Starting at the line with "Screen dimensions: 1568x722" and continuing up to and including the last line, rewrite each line with its request, shifting every coordinate in the answers by 114. Leave the pictures out.

Data provided:
────────────────────
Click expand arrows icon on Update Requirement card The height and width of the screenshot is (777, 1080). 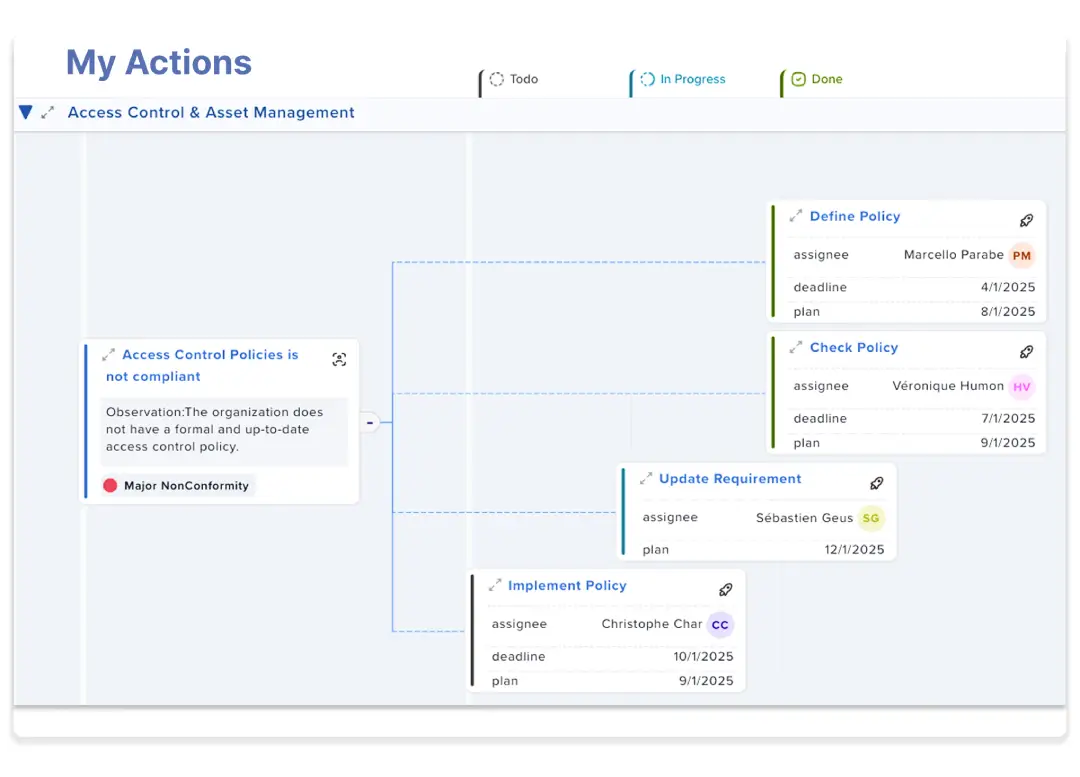tap(646, 479)
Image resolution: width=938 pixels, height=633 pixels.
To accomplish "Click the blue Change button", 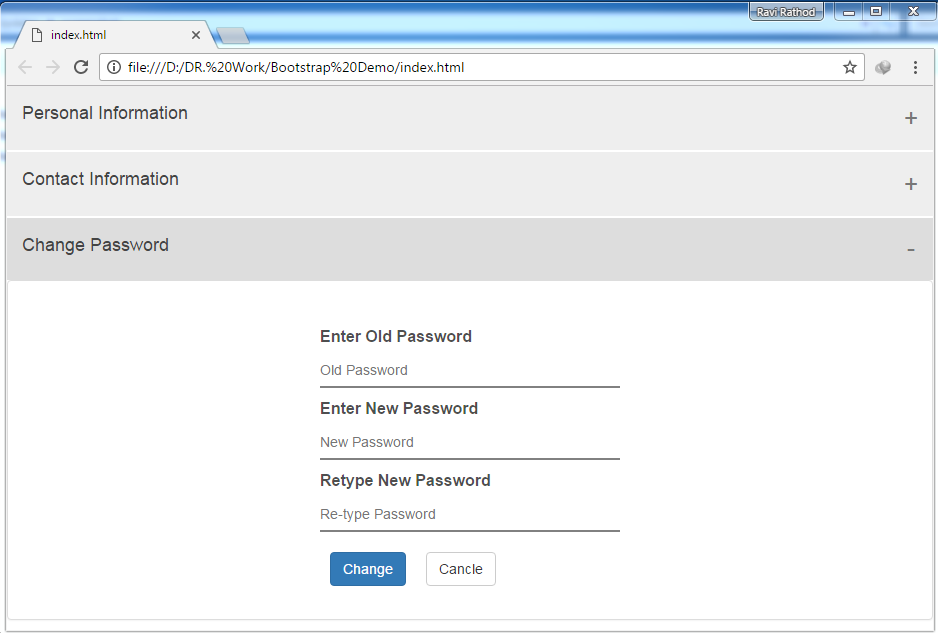I will pyautogui.click(x=368, y=569).
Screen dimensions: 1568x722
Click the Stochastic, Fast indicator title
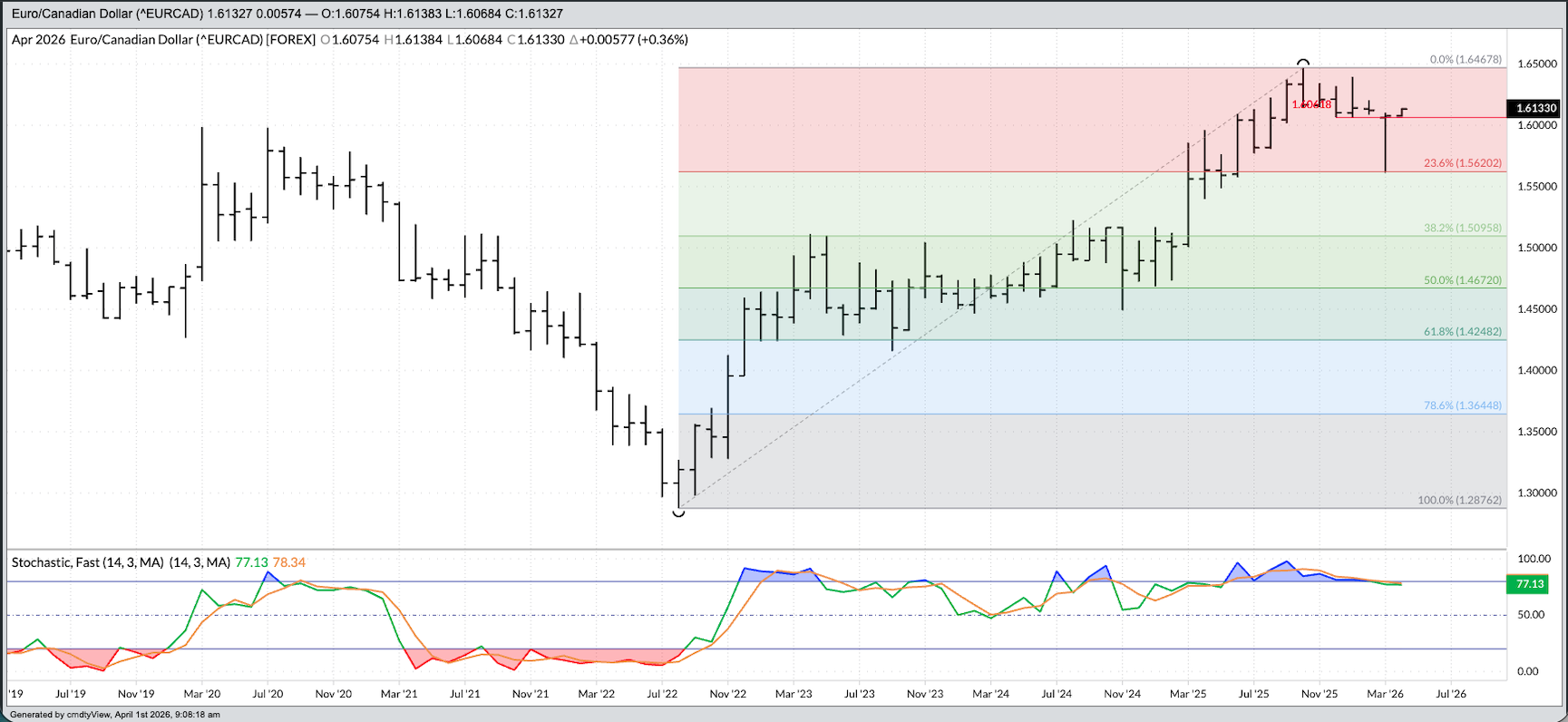tap(87, 562)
────────────────────
Answer to the task:
Screen dimensions: 1568x722
Click the Stochastic, Fast indicator title
tap(201, 676)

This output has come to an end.